───── RAW DATA

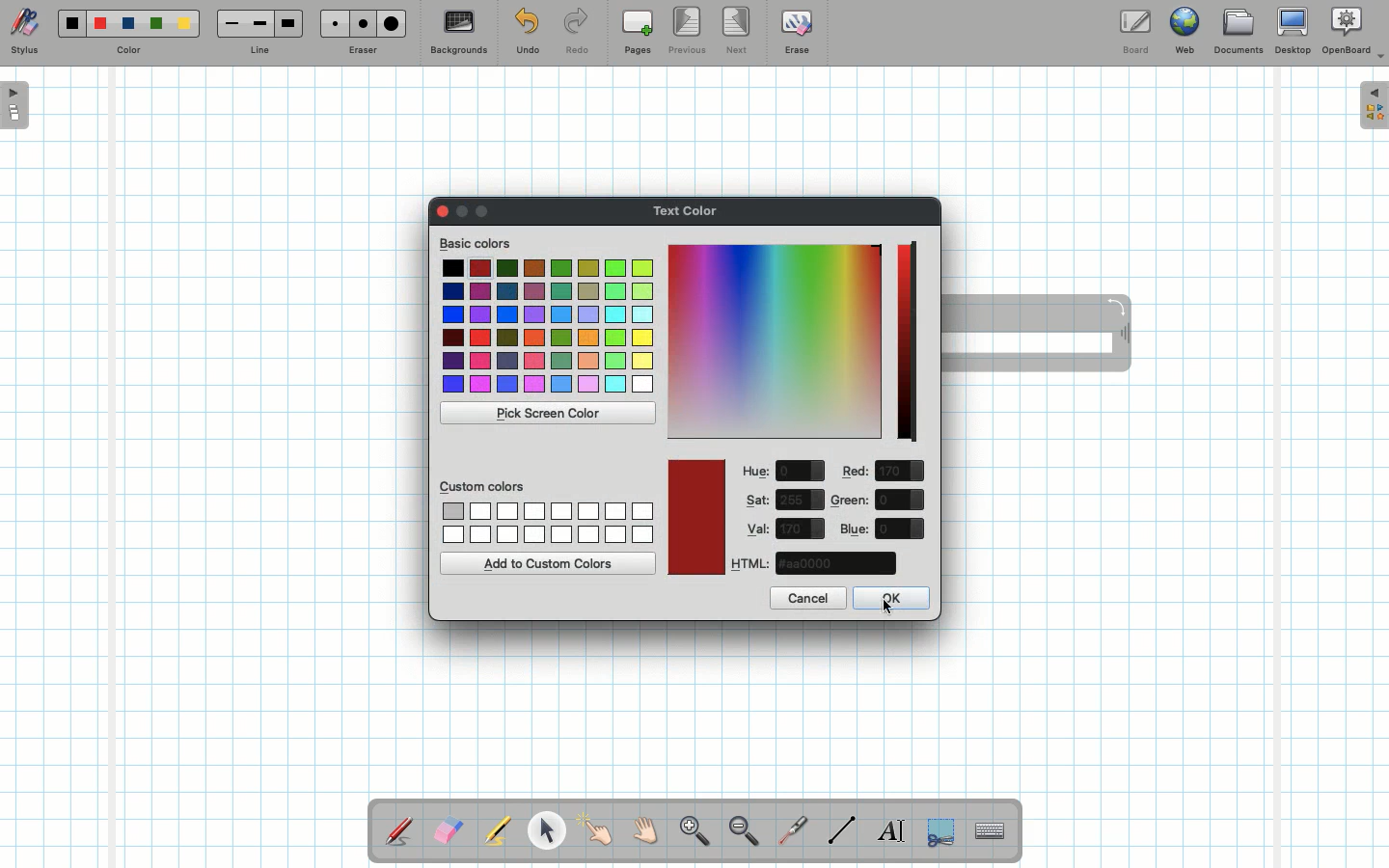 The width and height of the screenshot is (1389, 868). What do you see at coordinates (775, 342) in the screenshot?
I see `Color picker` at bounding box center [775, 342].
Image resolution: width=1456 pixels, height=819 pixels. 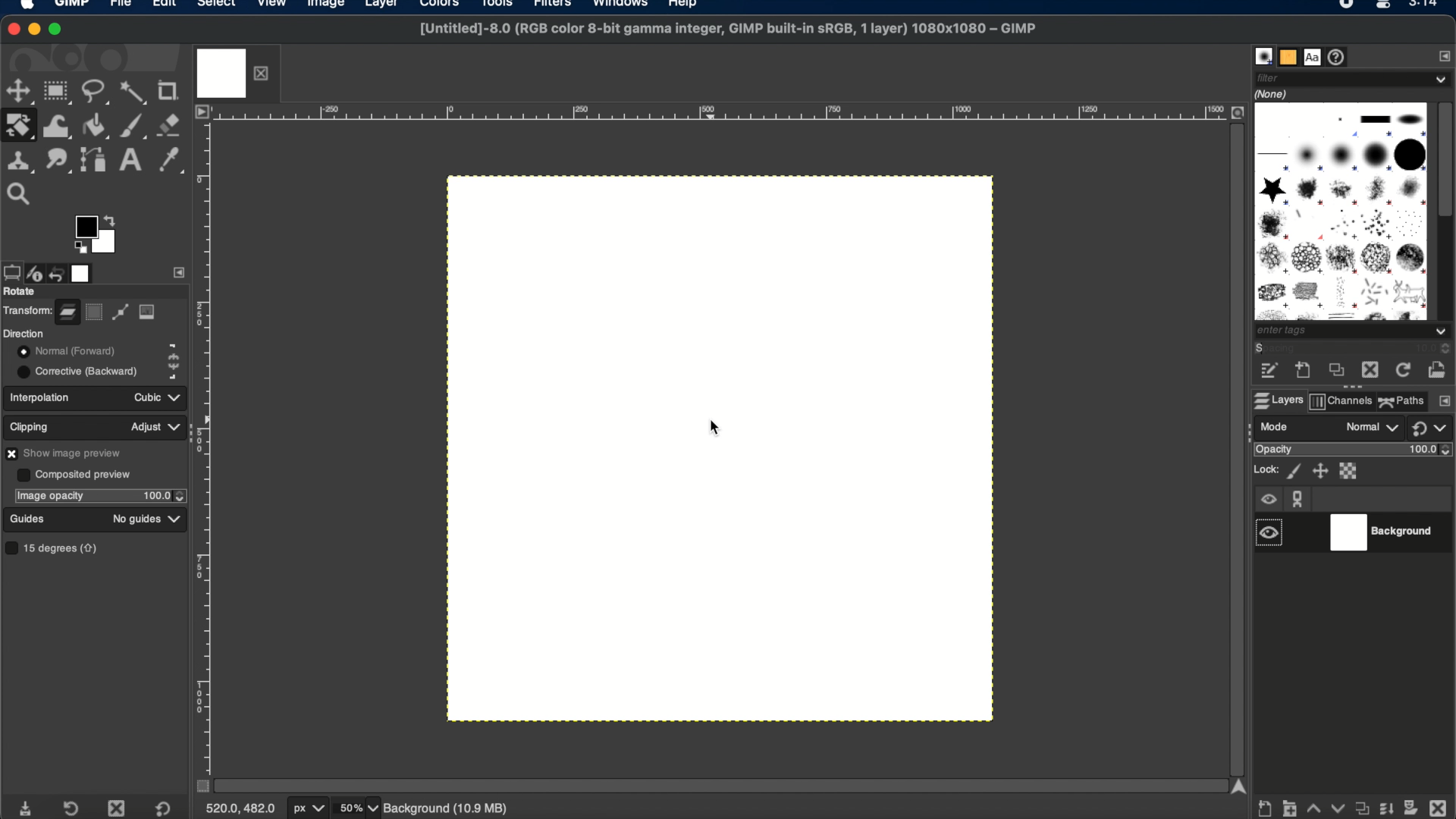 What do you see at coordinates (715, 784) in the screenshot?
I see `scroll bar` at bounding box center [715, 784].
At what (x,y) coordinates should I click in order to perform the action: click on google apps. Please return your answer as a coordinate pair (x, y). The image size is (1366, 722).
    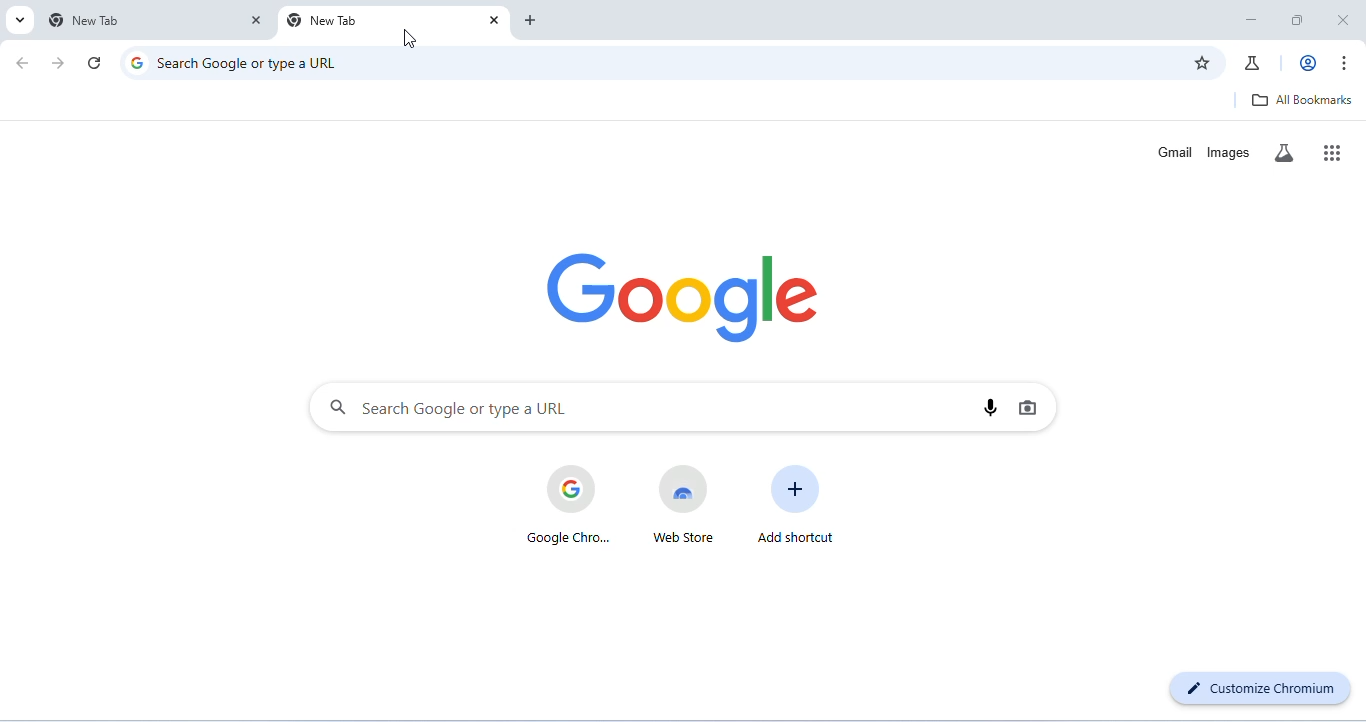
    Looking at the image, I should click on (1328, 152).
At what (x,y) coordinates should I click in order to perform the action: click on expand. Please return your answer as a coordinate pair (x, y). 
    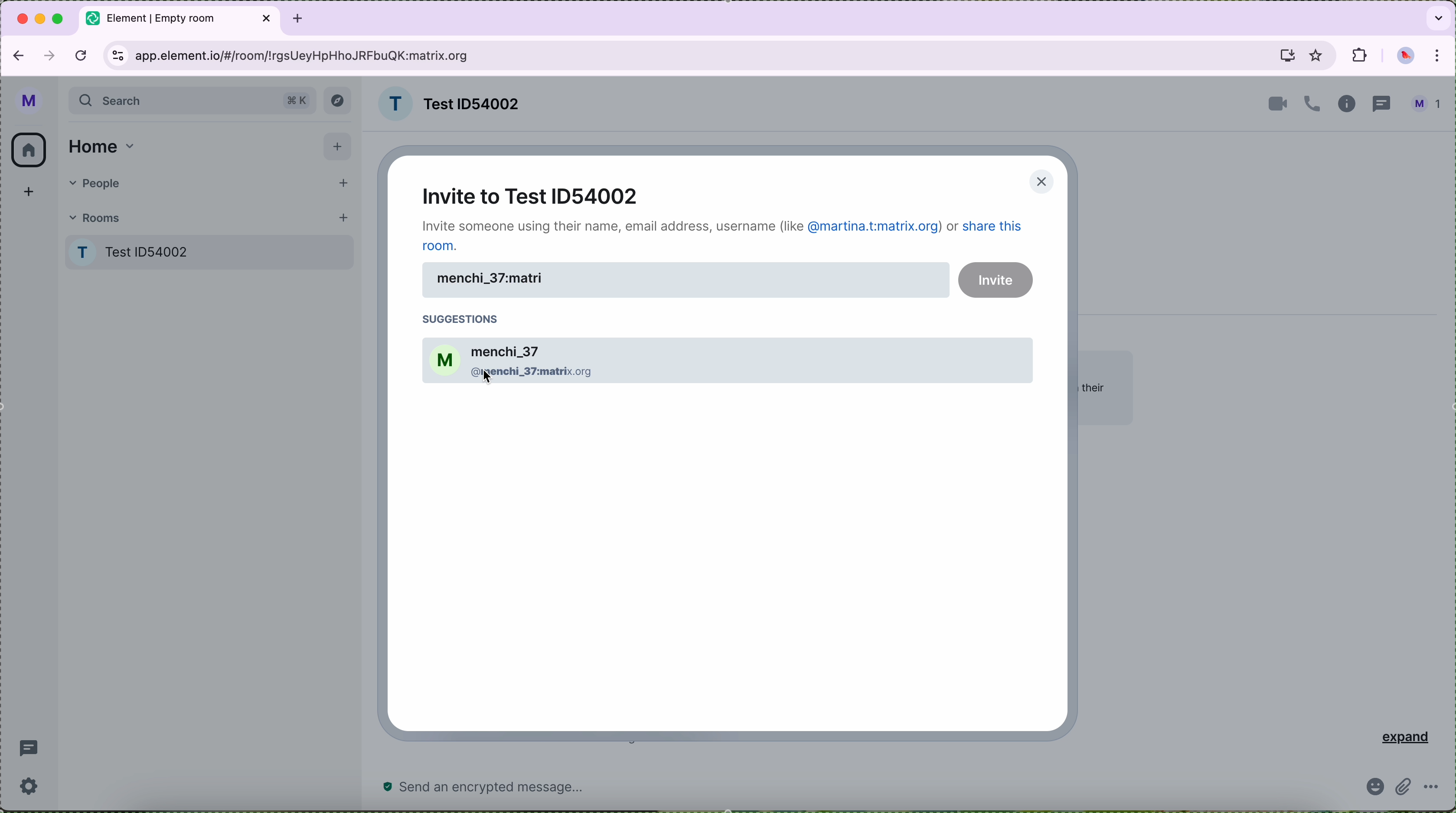
    Looking at the image, I should click on (1401, 736).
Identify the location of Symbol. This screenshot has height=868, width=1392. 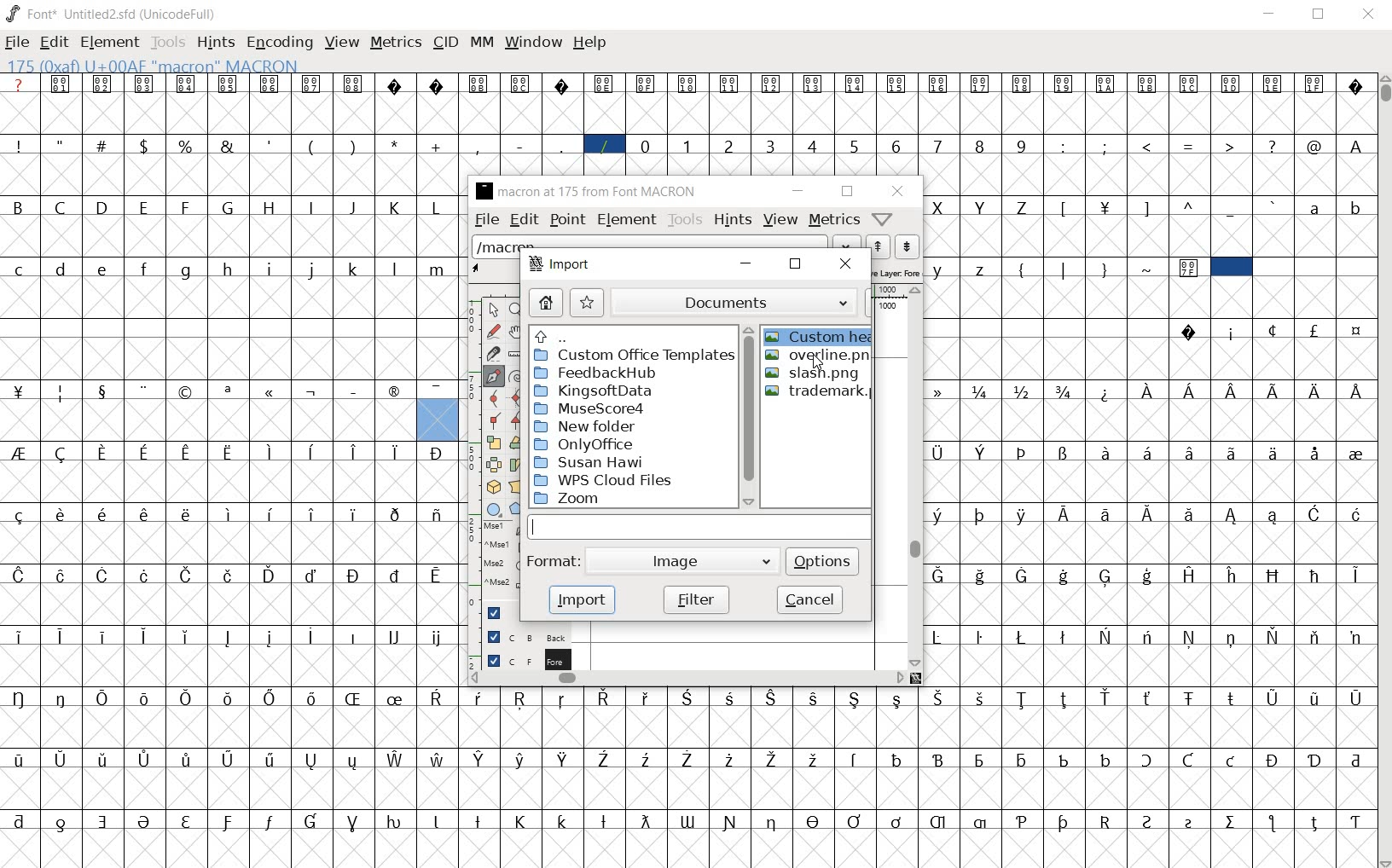
(1314, 637).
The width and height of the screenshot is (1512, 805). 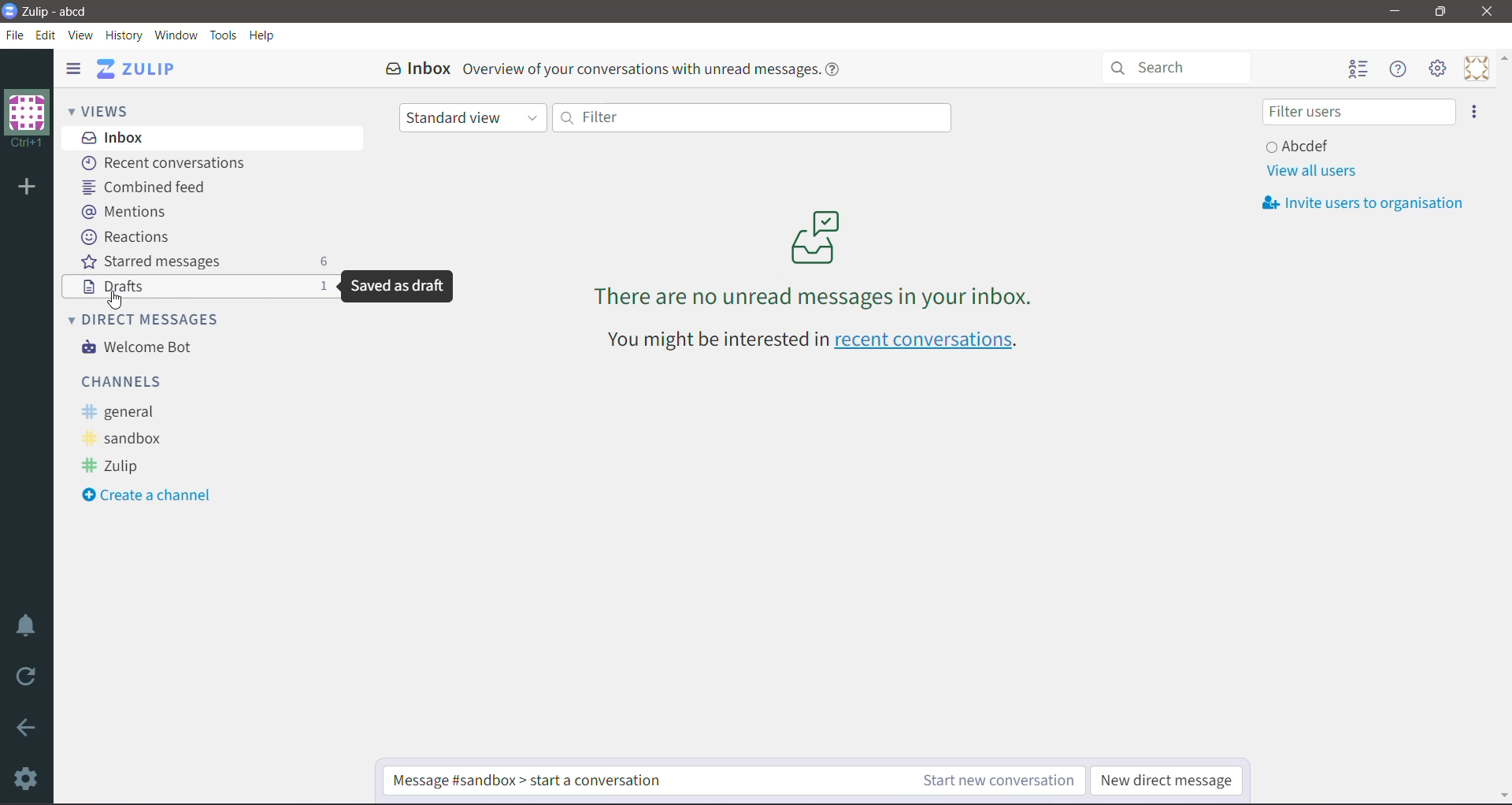 What do you see at coordinates (815, 258) in the screenshot?
I see `There are no unread messages in your inbox` at bounding box center [815, 258].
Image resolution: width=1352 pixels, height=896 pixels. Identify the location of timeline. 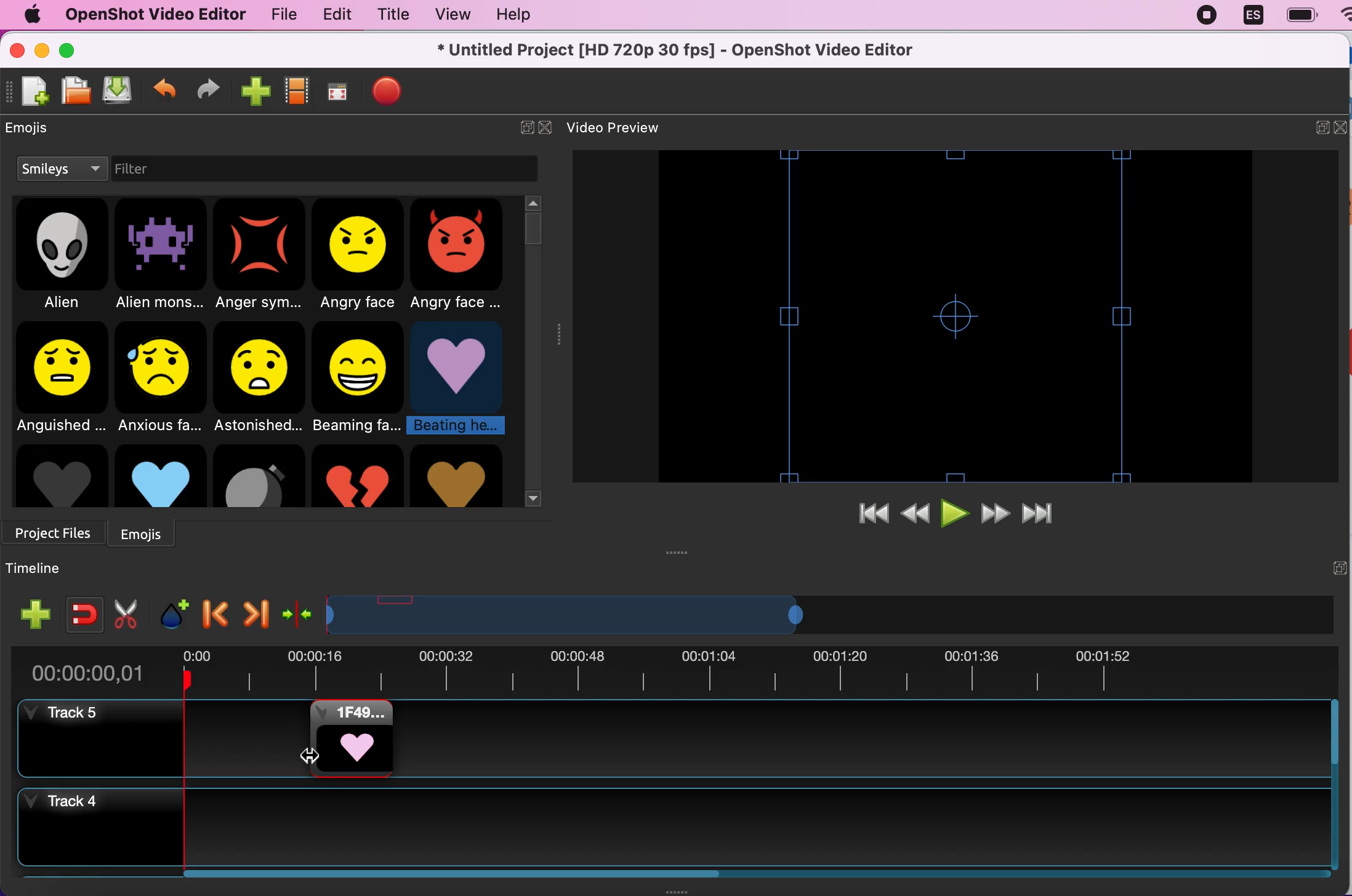
(40, 568).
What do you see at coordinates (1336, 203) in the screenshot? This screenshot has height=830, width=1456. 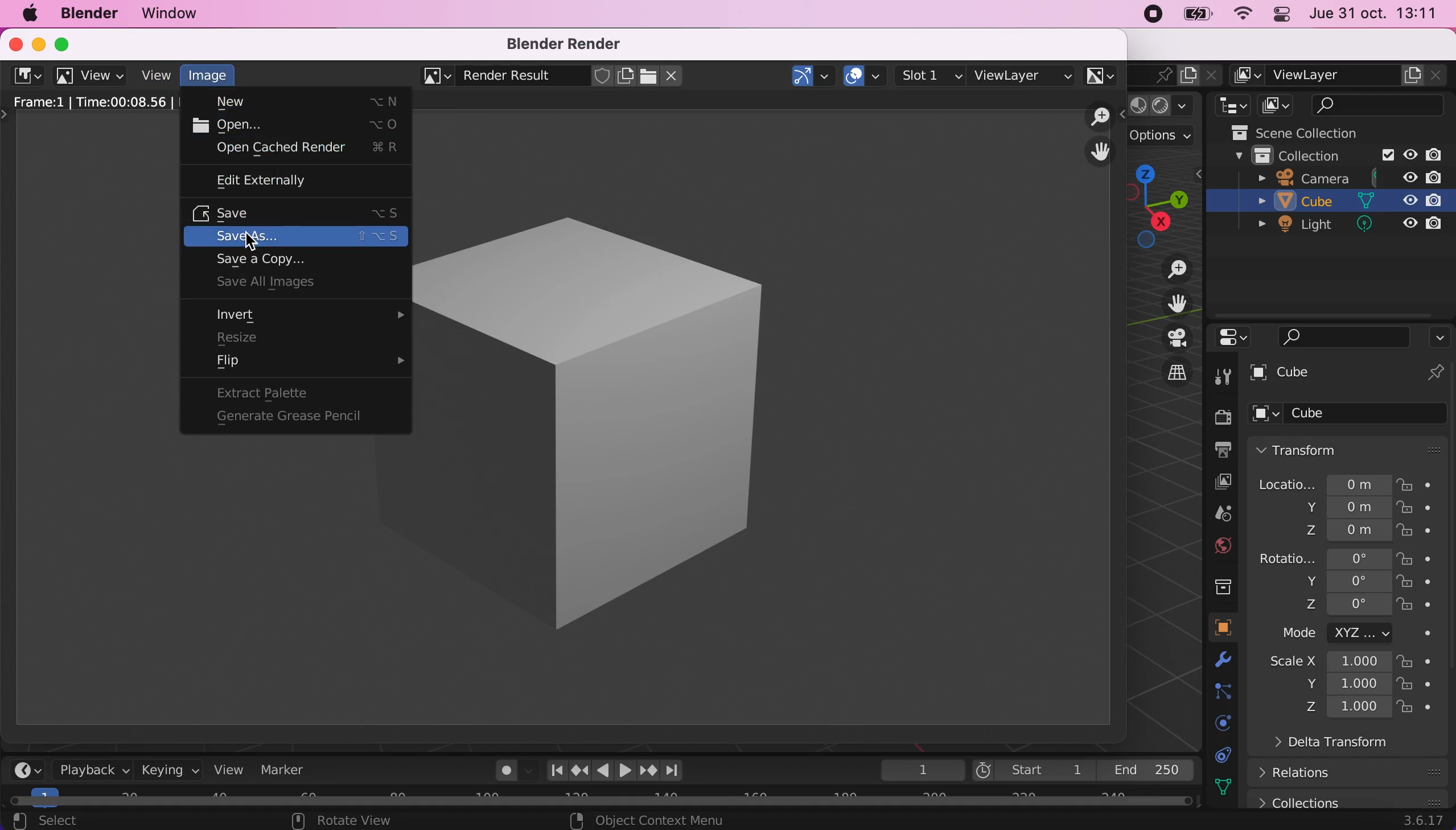 I see `cube` at bounding box center [1336, 203].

──────────

AIM OF THE EXERCISE: Could you duplicate the entries from the line with "is (1366, 722)." up to and including the line with "Looking at the image, I should click on (1328, 152).", leaving the pictures out of your answer?

THE OUTPUT:
At what (x,y) coordinates should I click in order to perform the action: click on google apps. Please return your answer as a coordinate pair (x, y). The image size is (1366, 722).
    Looking at the image, I should click on (1328, 152).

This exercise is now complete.